_Text:_
Both University Strings and University Orchestra allow BYU non-music majors to practice and perform and give master’s students the chance to conduct.
The two groups will perform via live stream on March 23 at 7:30 p.m. on the BYU Arts website.
Senior psychology major Rebekah Leavitt plays the viola for University Strings. She said Strings and Orchestra allow students to feel part of a group without committing to a major or minor in music.
Leavitt said the concert features many styles of music, but her favorite is the Mozart piece. She enjoys performing because she can work with a group to create something others will appreciate.
The conductors for the concert are all music master’s students. Conductor and second-year master’s student Courtney Petersen said she loves going through her program and seeing all the different majors of students in the orchestra. Her favorite part of conducting is meeting new people.
Petersen said the students’ participation in the orchestras shows their desire to connect, since it may be their only class where they can connect with people in-person.

_Work task A:_
Answer these questions from the BYU concert article:
(i) On what date and at what time will the two groups perform?
(ii) What instrument does Rebekah Leavitt play?
(iii) What does Courtney Petersen name as her favorite part of conducting?
_Work task B:_
Extract the passage of the BYU concert article that runs from "Leavitt said the" to "meeting new people.".

Dataset excerpts

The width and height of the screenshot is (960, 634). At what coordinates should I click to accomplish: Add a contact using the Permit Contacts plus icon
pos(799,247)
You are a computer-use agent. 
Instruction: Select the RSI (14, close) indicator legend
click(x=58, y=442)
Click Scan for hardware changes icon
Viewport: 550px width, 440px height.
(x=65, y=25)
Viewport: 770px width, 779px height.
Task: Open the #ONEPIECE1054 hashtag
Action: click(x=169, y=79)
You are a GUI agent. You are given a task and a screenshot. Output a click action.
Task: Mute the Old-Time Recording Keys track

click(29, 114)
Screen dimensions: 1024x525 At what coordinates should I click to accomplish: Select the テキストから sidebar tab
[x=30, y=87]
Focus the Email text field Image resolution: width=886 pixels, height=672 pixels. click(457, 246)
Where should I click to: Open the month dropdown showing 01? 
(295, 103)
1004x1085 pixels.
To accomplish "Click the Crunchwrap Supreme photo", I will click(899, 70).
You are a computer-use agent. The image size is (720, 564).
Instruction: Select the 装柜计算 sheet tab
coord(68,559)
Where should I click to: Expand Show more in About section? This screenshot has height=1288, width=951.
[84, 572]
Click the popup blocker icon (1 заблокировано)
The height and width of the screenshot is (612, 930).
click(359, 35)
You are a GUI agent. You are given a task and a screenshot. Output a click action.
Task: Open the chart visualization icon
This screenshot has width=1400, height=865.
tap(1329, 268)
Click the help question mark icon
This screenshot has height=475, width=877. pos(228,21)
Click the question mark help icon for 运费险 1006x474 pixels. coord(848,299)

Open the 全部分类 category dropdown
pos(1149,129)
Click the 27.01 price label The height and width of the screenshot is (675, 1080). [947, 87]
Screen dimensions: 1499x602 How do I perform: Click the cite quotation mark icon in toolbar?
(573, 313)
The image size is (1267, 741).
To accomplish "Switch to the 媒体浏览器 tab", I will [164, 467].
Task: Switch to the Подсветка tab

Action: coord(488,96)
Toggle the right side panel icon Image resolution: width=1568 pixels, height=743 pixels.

_Task answer A:_
(i) March 23 at 7:30 p.m.
(ii) The viola
(iii) Meeting new people

_Task answer B:_
Leavitt said the concert features many styles of music, but her favorite is the Mozart piece. She enjoys performing because she can work with a group to create something others will appreciate.
The conductors for the concert are all music master’s students. Conductor and second-year master’s student Courtney Petersen said she loves going through her program and seeing all the different majors of students in the orchestra. Her favorite part of conducting is meeting new people.